> [What you will do] Write every entry out again, exactly as given.

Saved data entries
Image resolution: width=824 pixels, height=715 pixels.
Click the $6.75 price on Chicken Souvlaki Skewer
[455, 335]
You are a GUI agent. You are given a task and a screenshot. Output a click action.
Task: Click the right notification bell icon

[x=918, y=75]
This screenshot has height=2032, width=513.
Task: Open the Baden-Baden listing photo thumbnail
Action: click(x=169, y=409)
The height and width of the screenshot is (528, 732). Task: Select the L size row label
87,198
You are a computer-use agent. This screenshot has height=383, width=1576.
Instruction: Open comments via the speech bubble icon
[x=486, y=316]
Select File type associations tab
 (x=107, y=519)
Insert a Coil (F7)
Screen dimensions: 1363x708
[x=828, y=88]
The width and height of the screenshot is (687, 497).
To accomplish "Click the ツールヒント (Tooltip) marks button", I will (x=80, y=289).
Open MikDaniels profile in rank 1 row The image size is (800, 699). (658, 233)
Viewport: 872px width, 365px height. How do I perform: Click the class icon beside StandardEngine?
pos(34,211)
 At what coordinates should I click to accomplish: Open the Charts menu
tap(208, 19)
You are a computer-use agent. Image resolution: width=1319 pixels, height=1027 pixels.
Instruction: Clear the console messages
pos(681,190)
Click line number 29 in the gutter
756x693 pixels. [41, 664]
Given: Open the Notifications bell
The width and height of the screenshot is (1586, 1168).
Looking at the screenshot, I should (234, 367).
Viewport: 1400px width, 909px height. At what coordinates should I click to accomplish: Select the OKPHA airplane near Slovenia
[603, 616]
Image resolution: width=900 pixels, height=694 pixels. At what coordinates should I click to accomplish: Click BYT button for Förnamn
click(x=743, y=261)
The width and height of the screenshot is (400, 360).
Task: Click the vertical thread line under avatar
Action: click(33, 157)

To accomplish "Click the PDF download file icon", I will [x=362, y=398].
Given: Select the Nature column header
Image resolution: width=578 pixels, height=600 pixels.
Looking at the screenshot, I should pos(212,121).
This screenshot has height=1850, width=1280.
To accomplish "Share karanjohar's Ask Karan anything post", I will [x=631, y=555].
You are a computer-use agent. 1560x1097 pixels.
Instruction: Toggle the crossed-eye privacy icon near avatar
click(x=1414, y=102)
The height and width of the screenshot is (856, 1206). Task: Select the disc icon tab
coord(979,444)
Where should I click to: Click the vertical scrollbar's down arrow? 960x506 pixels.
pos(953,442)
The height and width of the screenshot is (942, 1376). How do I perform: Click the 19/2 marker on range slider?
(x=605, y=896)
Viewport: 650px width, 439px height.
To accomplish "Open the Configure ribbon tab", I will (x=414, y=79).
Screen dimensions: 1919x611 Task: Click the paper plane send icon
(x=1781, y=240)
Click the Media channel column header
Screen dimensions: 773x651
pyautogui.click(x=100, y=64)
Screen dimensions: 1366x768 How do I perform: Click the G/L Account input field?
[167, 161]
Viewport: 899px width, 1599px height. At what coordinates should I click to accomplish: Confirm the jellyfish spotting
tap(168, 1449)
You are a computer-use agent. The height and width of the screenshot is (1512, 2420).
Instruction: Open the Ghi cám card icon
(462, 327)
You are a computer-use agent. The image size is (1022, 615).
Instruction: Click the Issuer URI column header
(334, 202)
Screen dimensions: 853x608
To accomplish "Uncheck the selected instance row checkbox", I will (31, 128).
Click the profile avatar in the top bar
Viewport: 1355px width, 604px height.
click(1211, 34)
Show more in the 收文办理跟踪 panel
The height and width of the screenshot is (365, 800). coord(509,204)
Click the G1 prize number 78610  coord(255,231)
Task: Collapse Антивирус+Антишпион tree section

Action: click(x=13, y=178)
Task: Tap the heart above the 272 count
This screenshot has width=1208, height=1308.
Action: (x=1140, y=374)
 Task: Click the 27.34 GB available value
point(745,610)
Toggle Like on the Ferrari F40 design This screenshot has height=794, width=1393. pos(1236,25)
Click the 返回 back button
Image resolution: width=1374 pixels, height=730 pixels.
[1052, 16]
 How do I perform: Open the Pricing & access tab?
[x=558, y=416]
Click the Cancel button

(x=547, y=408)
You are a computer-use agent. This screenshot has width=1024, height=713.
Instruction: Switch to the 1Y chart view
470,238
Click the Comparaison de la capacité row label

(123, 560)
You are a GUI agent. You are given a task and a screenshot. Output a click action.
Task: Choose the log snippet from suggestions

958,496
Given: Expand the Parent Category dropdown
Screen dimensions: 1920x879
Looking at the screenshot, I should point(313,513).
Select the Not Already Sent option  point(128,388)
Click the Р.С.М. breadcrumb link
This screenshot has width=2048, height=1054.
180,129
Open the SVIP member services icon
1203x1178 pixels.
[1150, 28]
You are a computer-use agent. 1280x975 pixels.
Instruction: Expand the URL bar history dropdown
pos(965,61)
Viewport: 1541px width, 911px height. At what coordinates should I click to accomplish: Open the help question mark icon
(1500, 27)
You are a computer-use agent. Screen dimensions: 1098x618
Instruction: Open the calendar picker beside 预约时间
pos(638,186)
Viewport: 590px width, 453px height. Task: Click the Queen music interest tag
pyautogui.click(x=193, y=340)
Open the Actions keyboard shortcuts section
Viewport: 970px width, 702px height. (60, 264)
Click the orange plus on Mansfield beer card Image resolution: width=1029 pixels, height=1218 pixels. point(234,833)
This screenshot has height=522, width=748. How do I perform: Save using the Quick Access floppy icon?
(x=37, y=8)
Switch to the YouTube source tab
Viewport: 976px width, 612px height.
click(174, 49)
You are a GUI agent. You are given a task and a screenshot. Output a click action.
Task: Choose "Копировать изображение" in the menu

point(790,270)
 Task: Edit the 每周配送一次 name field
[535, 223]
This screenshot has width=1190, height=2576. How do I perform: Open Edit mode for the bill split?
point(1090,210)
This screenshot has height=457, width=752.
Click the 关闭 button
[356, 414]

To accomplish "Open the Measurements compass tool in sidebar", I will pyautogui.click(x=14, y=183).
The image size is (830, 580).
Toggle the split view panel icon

> [Finished task]
Image resolution: width=824 pixels, height=715 pixels.
Click the $6.75 price on Chicken Souvlaki Skewer
[455, 335]
You are a GUI agent. You are given a task and a screenshot. Output a click action.
Task: Click the right notification bell icon

[x=918, y=75]
This screenshot has height=2032, width=513.
Task: Open the Baden-Baden listing photo thumbnail
Action: click(x=169, y=409)
The height and width of the screenshot is (528, 732). Task: Select the L size row label
87,198
You are a computer-use agent. This screenshot has height=383, width=1576.
Instruction: Open comments via the speech bubble icon
[x=486, y=316]
Select File type associations tab
 (x=107, y=519)
Insert a Coil (F7)
Screen dimensions: 1363x708
[x=828, y=88]
The width and height of the screenshot is (687, 497).
To accomplish "Click the ツールヒント (Tooltip) marks button", I will (x=80, y=289).
Open MikDaniels profile in rank 1 row The image size is (800, 699). (658, 233)
Viewport: 872px width, 365px height. How do I perform: Click the class icon beside StandardEngine?
pos(34,211)
 At what coordinates should I click to accomplish: Open the Charts menu
tap(208, 19)
You are a computer-use agent. Image resolution: width=1319 pixels, height=1027 pixels.
Instruction: Clear the console messages
pos(681,190)
Click line number 29 in the gutter
756x693 pixels. [41, 664]
Given: Open the Notifications bell
The width and height of the screenshot is (1586, 1168).
Looking at the screenshot, I should (234, 367).
Viewport: 1400px width, 909px height. At what coordinates should I click to accomplish: Select the OKPHA airplane near Slovenia
[603, 616]
Image resolution: width=900 pixels, height=694 pixels. At what coordinates should I click to accomplish: Click BYT button for Förnamn
click(x=743, y=261)
The width and height of the screenshot is (400, 360).
Task: Click the vertical thread line under avatar
Action: click(33, 157)

To accomplish "Click the PDF download file icon", I will [x=362, y=398].
Given: Select the Nature column header
Image resolution: width=578 pixels, height=600 pixels.
Looking at the screenshot, I should pos(212,121).
This screenshot has height=1850, width=1280.
To accomplish "Share karanjohar's Ask Karan anything post", I will [x=631, y=555].
You are a computer-use agent. 1560x1097 pixels.
Instruction: Toggle the crossed-eye privacy icon near avatar
click(x=1414, y=102)
The height and width of the screenshot is (856, 1206). Task: Select the disc icon tab
coord(979,444)
Where should I click to: Click the vertical scrollbar's down arrow? 960x506 pixels.
pos(953,442)
The height and width of the screenshot is (942, 1376). How do I perform: Click the 19/2 marker on range slider?
(x=605, y=896)
Viewport: 650px width, 439px height.
To accomplish "Open the Configure ribbon tab", I will (x=414, y=79).
Screen dimensions: 1919x611 Task: Click the paper plane send icon
(x=1781, y=240)
Click the Media channel column header
Screen dimensions: 773x651
pyautogui.click(x=100, y=64)
Screen dimensions: 1366x768 How do I perform: Click the G/L Account input field?
[167, 161]
Viewport: 899px width, 1599px height. At what coordinates should I click to accomplish: Confirm the jellyfish spotting
tap(168, 1449)
You are a computer-use agent. The height and width of the screenshot is (1512, 2420).
Instruction: Open the Ghi cám card icon
(462, 327)
You are a computer-use agent. The image size is (1022, 615).
Instruction: Click the Issuer URI column header
(334, 202)
Screen dimensions: 853x608
To accomplish "Uncheck the selected instance row checkbox", I will (31, 128).
Click the profile avatar in the top bar
Viewport: 1355px width, 604px height.
click(1211, 34)
Show more in the 收文办理跟踪 panel
The height and width of the screenshot is (365, 800). coord(509,204)
Click the G1 prize number 78610  coord(255,231)
Task: Collapse Антивирус+Антишпион tree section

Action: click(x=13, y=178)
Task: Tap the heart above the 272 count
This screenshot has width=1208, height=1308.
Action: (x=1140, y=374)
 Task: Click the 27.34 GB available value
point(745,610)
Toggle Like on the Ferrari F40 design This screenshot has height=794, width=1393. pos(1236,25)
Click the 返回 back button
Image resolution: width=1374 pixels, height=730 pixels.
[1052, 16]
 How do I perform: Open the Pricing & access tab?
[x=558, y=416]
Click the Cancel button

(x=547, y=408)
You are a computer-use agent. This screenshot has width=1024, height=713.
Instruction: Switch to the 1Y chart view
470,238
Click the Comparaison de la capacité row label

(123, 560)
You are a GUI agent. You are given a task and a screenshot. Output a click action.
Task: Choose the log snippet from suggestions

958,496
Given: Expand the Parent Category dropdown
Screen dimensions: 1920x879
Looking at the screenshot, I should point(313,513).
Select the Not Already Sent option  point(128,388)
Click the Р.С.М. breadcrumb link
This screenshot has width=2048, height=1054.
180,129
Open the SVIP member services icon
1203x1178 pixels.
[1150, 28]
You are a computer-use agent. 1280x975 pixels.
Instruction: Expand the URL bar history dropdown
pos(965,61)
Viewport: 1541px width, 911px height. At what coordinates should I click to accomplish: Open the help question mark icon
(1500, 27)
You are a computer-use agent. Screen dimensions: 1098x618
Instruction: Open the calendar picker beside 预约时间
pos(638,186)
Viewport: 590px width, 453px height. Task: Click the Queen music interest tag
pyautogui.click(x=193, y=340)
Open the Actions keyboard shortcuts section
Viewport: 970px width, 702px height. (60, 264)
Click the orange plus on Mansfield beer card Image resolution: width=1029 pixels, height=1218 pixels. point(234,833)
This screenshot has height=522, width=748. How do I perform: Save using the Quick Access floppy icon?
(x=37, y=8)
Switch to the YouTube source tab
Viewport: 976px width, 612px height.
click(174, 49)
You are a GUI agent. You are given a task and a screenshot. Output a click action.
Task: Choose "Копировать изображение" in the menu

point(790,270)
 Task: Edit the 每周配送一次 name field
[535, 223]
This screenshot has width=1190, height=2576. How do I perform: Open Edit mode for the bill split?
point(1090,210)
This screenshot has height=457, width=752.
Click the 关闭 button
[356, 414]

To accomplish "Open the Measurements compass tool in sidebar", I will pyautogui.click(x=14, y=183).
The image size is (830, 580).
Toggle the split view panel icon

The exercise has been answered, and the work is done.